# [Supplied material]
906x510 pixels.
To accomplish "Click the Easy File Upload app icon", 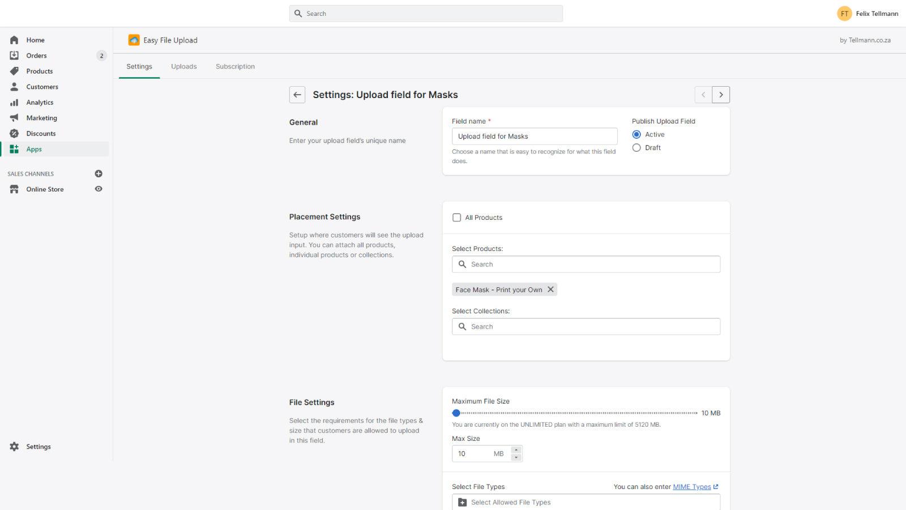I will (134, 40).
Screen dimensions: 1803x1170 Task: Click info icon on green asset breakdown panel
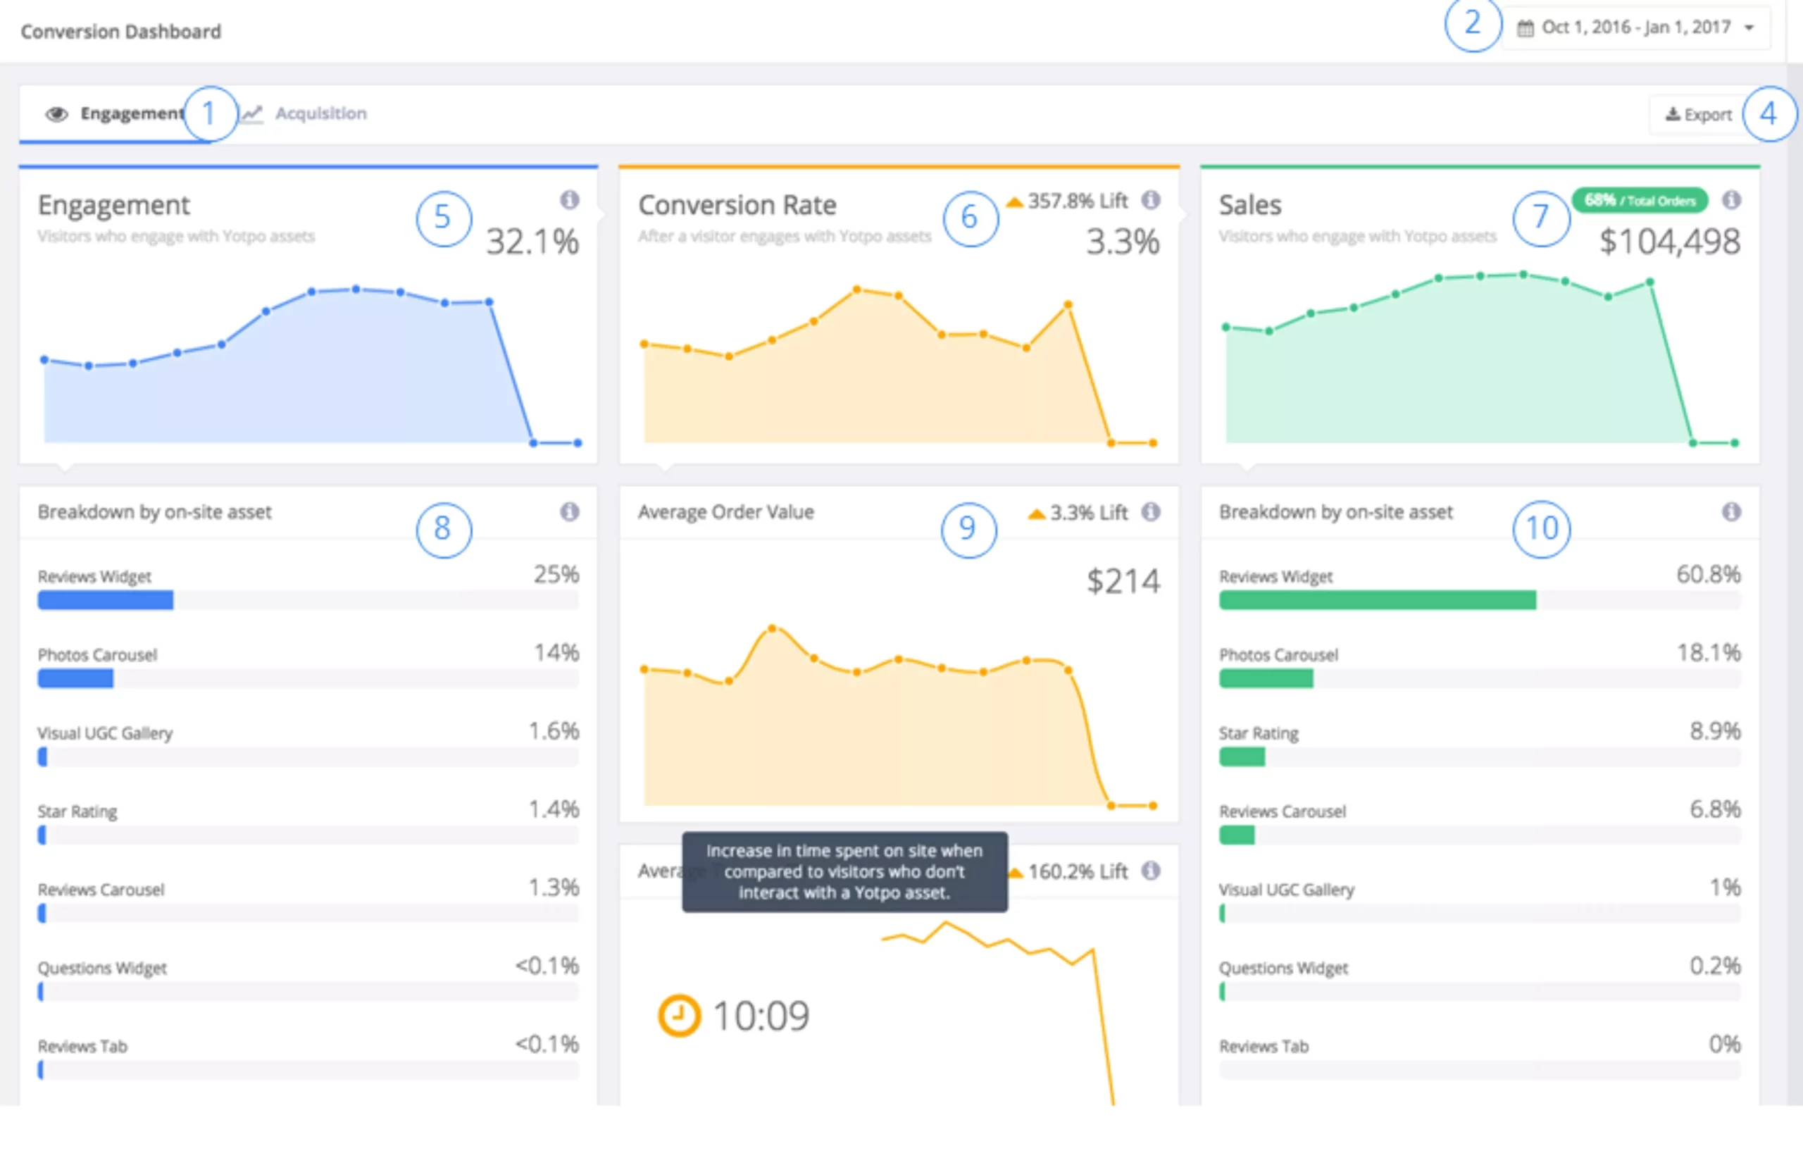pos(1731,512)
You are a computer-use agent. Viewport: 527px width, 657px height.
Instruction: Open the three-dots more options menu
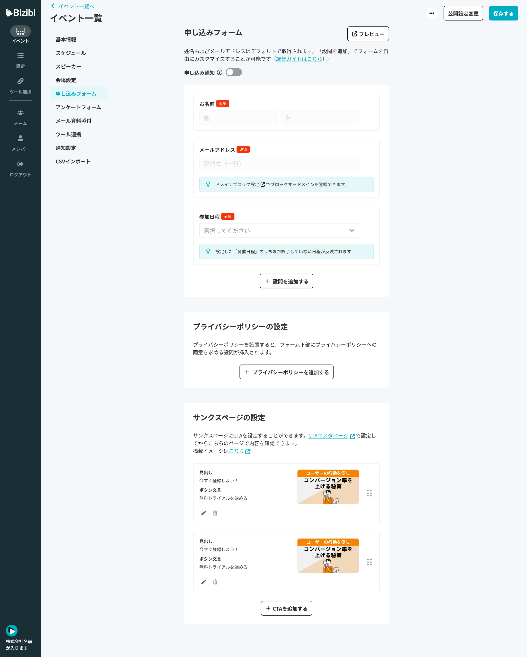431,13
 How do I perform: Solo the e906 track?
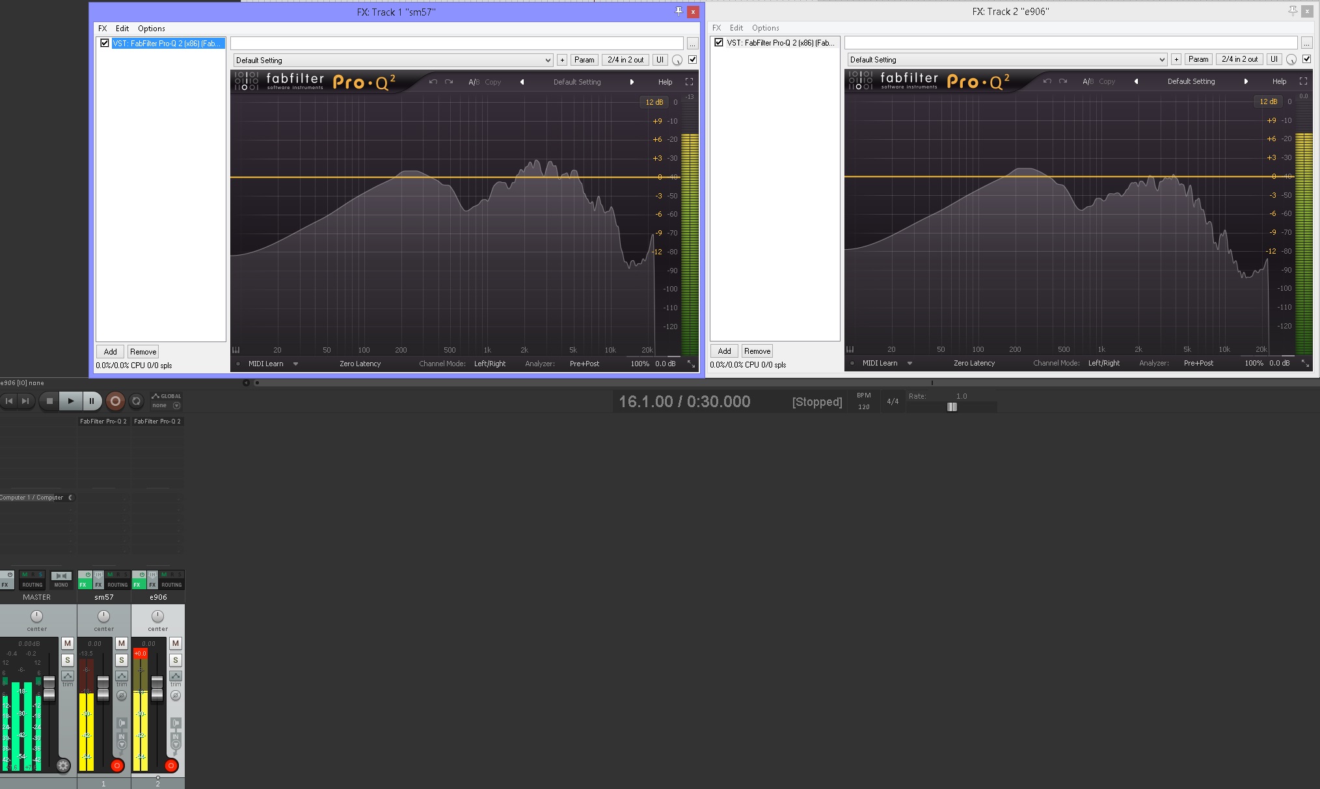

# [Brief]
Starting at the line that contains "Screen dimensions: 1803x1170" and ending at the final line of the data, reproduce each line exactly. Pictures stay out of the copy.

# [Worked solution]
Screen dimensions: 1803x1170 Task: Click info icon on green asset breakdown panel
pos(1731,512)
You are a computer-use agent. Viewport: 527px width, 657px height.
Instruction: Open the three-dots more options menu
431,13
 How do I perform: Solo the e906 track?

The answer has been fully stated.